Os dias se passaram, festas foram oferecidas ao homem, visitas ao templo foram feitas e muitas virgens foram dadas de presente ao camponês, que em nenhum momento revelou sua verdadeira identidade.

O rei estava cada vez mais impaciente, já que a hora da partida do humilde camponês se aproximava, então como um último esforço mandou preparar um grande banquete. Os melhores cozinheiros foram contratados, os melhores temperos usados e muitos servos passaram horas polindo as melhores louças de prata e ouro, enquanto outros decoravam o salão de jantar.

Quando a noite do banquete chegou e os pratos começaram a ser servidos, a expressão do camponês se fechou, enquanto ele ficava a cada segundo mais bravo sem motivo algum.

Os próprios filhos do rei o serviram, até a chegada do prato principal, que a rainha serviu.

— Tem certeza de que esse é o seu presente? — O camponês perguntou e o rei riu.

— Sirva-se, nobre senhor!

— Está preparado para o que acontecerá, assim que eu pegar esses talheres de prata?

— Sirva-se, nobre senhor! — O rei disse pela segunda vez e balançando a cabeça entristecido, Zeus mostrou sua verdadeira forma, ali mesmo, na frente de todos.
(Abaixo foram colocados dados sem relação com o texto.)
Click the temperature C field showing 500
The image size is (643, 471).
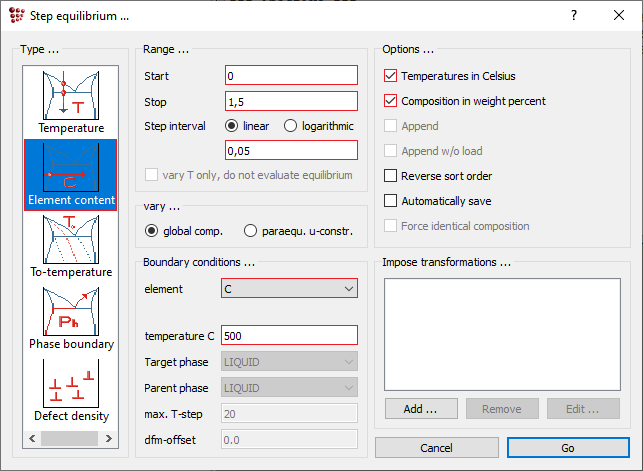pyautogui.click(x=290, y=335)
— Mulher, sabe o que tem no prato que tu me destes?!— perguntou para a rainha, que tinha se ajoelhado como muitos outros dentro daquele salão.

— Carne do nosso melhor veado, grandioso Zeus — ela respondeu amedrontada.
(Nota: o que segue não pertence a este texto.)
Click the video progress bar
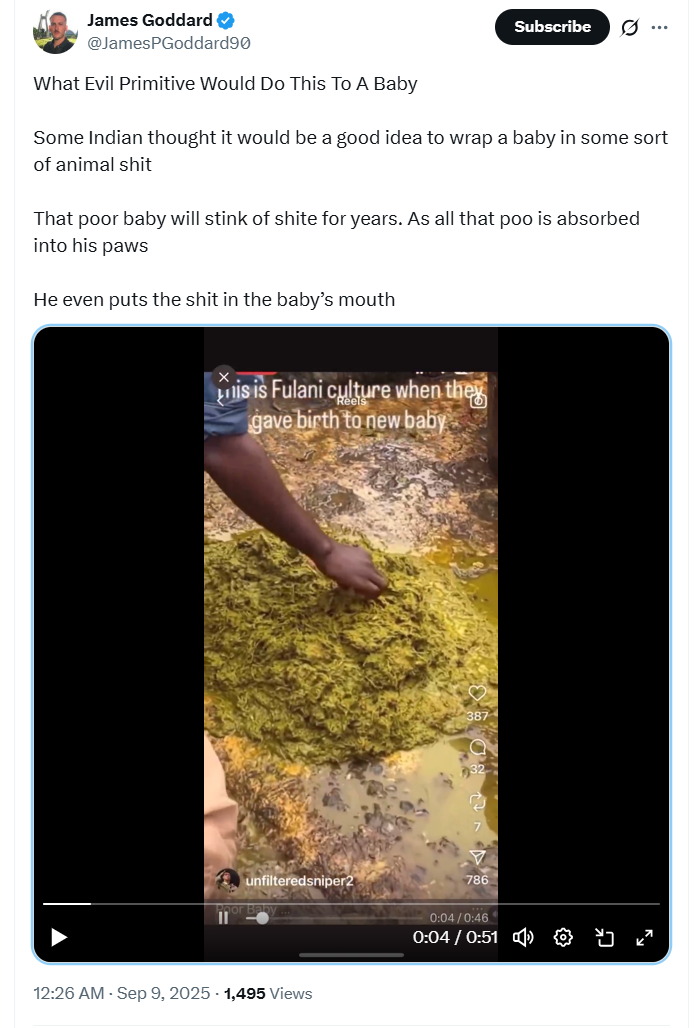This screenshot has height=1028, width=694. click(x=350, y=904)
— Licáon, o que tem no prato que tu ordenou que me fosse servido? — Zeus perguntou ao rei, que ria alegre pela visita do seu deus.
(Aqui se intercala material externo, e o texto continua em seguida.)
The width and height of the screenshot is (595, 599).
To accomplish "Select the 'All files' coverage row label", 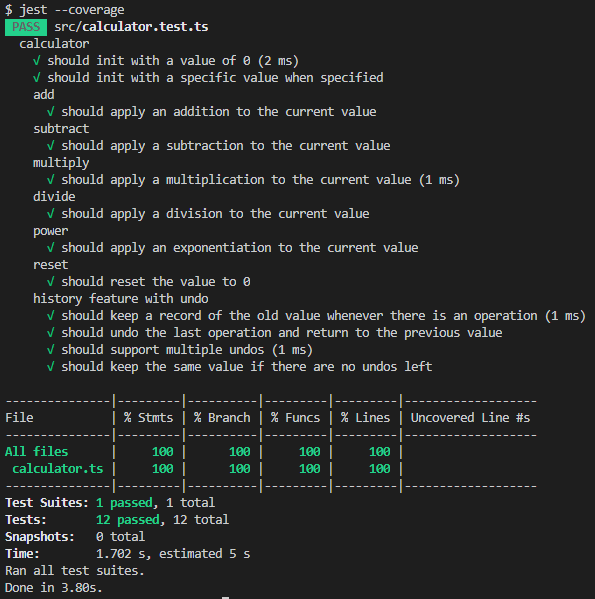I will click(x=37, y=452).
— Carne dos infiéis, grandioso Zeus! — ele levantou os braços, se aproximando do senhor dos céus. — Foram abatidas hoje pela manhã, todos os prisioneiros do palácio que seriam queimados no seu templo, foram usados neste glorioso banquete.

Zeus, que não tinha tocado em nenhum dos pratos que foram servidos, se enfureceu ainda mais com a confissão do rei, que tinha voltado a matar inocentes do jeito mais desonroso possível. E para castigar toda a degradação de Licáon e dos seus filhos, amaldiçoou o rei e os príncipes.

A lua cheia foi testemunha da cena, em que o rei e seus filhos se prostraram ao chão, gritando de terror quando suas peles caíram, dando lugar a pêlos grossos, e quando garras cresceram nas pontas dos seus dedos. Os outros, que também comeram do banquete de Licáon, foram transformados, mas era fácil diferenciar os culpados dos inocentes.

Os inocentes foram transformados em grandes lobos de quatro patas e pêlo macio, já os culpados se transformaram em bestas de pêlos ásperos que andavam em duas pernas e falavam com uma voz sibilante como de uma cobra. Os inocentes tiveram a oportunidade de continuar em Arcádia, convivendo com sua nova condição, enquanto que o rei Licáon e os seus filhos foram condenados a vagar pela escuridão, largados ao próprio destino e abandonados pelos deuses.

Séculos se passaram enquanto a maldição era passada de pai, para filho. Mas Licáon nunca esqueceu a humilhação e em algum lugar distante de todos, espera o dia em que poderá voltar para tomar o poder e o controle dos seus filhos e dos habitantes de Arcádia.